With renewables, energy is derived from infinite resources given the right conditions, for example, such as sunlight, the flow of wind and water, etc. The United Nations (UN), in fact, is clear about this — that renewable energy can address the challenges of climate change, since fossil fuels, when burned to produce energy, can “release harmful greenhouse gas emissions, such as carbon dioxide.”

For the UN, it defined renewable energy as “energy derived from natural sources that are replenished at a higher rate than they are consumed,” and its sources are “plentiful and all around us.” Additionally, renewables are now “cheaper in most countries” and can “generate three times more jobs than fossil fuels.”

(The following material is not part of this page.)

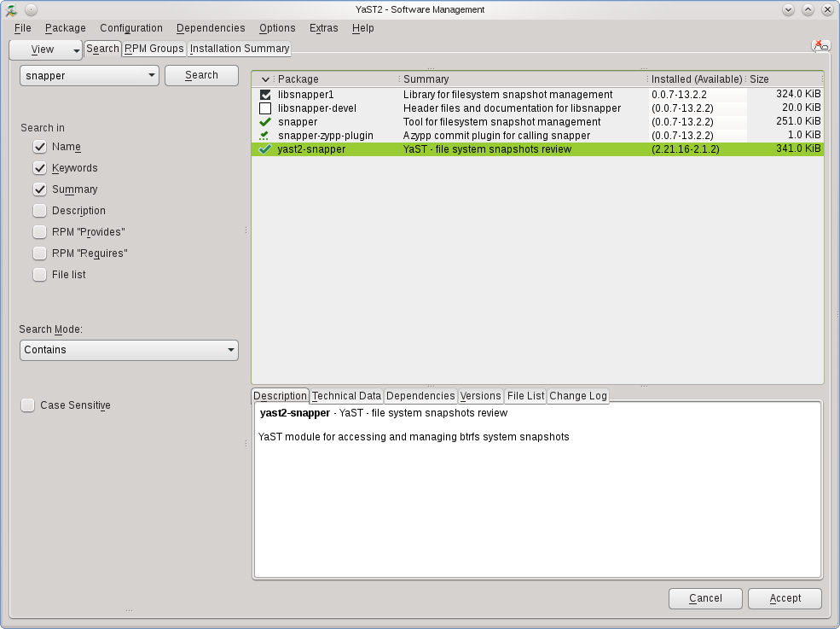Enable the Description search checkbox

39,210
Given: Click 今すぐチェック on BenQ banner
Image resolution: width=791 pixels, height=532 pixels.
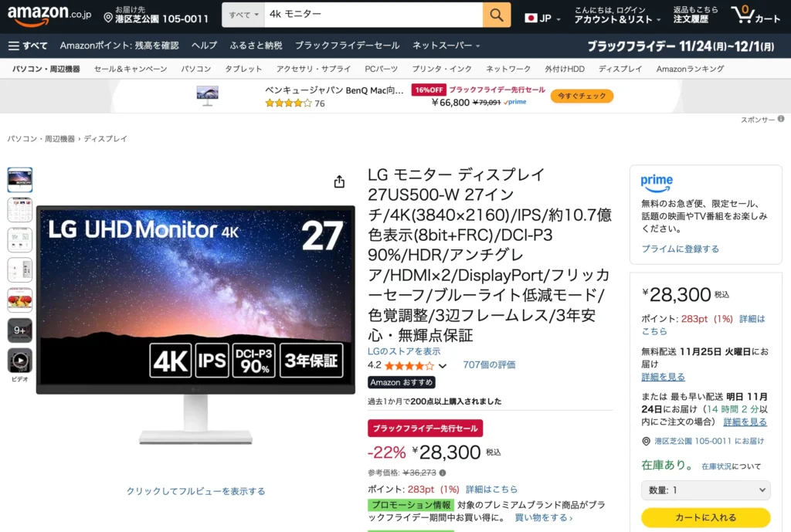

The push for renewables in our country is not falling on deaf ears as the Philippines’ top CEO — our President — has acknowledged the need for renewable energy. This he reiterated when he attended the presentation of a 160-megawatt wind farm in Pagudpud, Ilocos Norte.

“I am here because it is important to highlight the importance of our shift from fossil fuels to renewables. This is very important and a large part of that shift that we are trying to implement in our energy mix,” said the President, noting that Ilocos Norte is “blessed” to have windmills that generate electricity to the residents. In a statement, the Pagudpud wind farm claimed that it could “help power 123,865 homes” and avoid “approximately 344,600 metric tons of carbon emissions.”

It should be noted that the President, during his time as Ilocos Norte governor, championed the establishment of the country’s first commercial wind farm in Bangui — also Southeast Asia’s first of its kind.
“Let us continue to keep the province as the pioneer for renewables. We are leading the way for the whole country,” the President said. “The time will hopefully come soon that we can say that (we have shifted) our energy mix in favor of renewables.”

According to the UN, the science is clear — “to avoid the worst impacts of climate change, emissions need to be reduced by almost half by 2030 and reach net-zero by 2050.”  To achieve this, the world needs to end its reliance on fossil fuels and invest in alternative sources of energy that are “clean, affordable, accessible, sustainable, and reliable.”

To illustrate the urgency of this shift, we have to recognize that the Philippines is one of the most climate-vulnerable countries in the world. We are exposed to the worst effects of the climate crisis, and if nothing will be done today to avert this, then expect heat to be mightier, for floods to be higher, and typhoons to be stronger.  We will not have this bleak future if we act decisively on renewables today.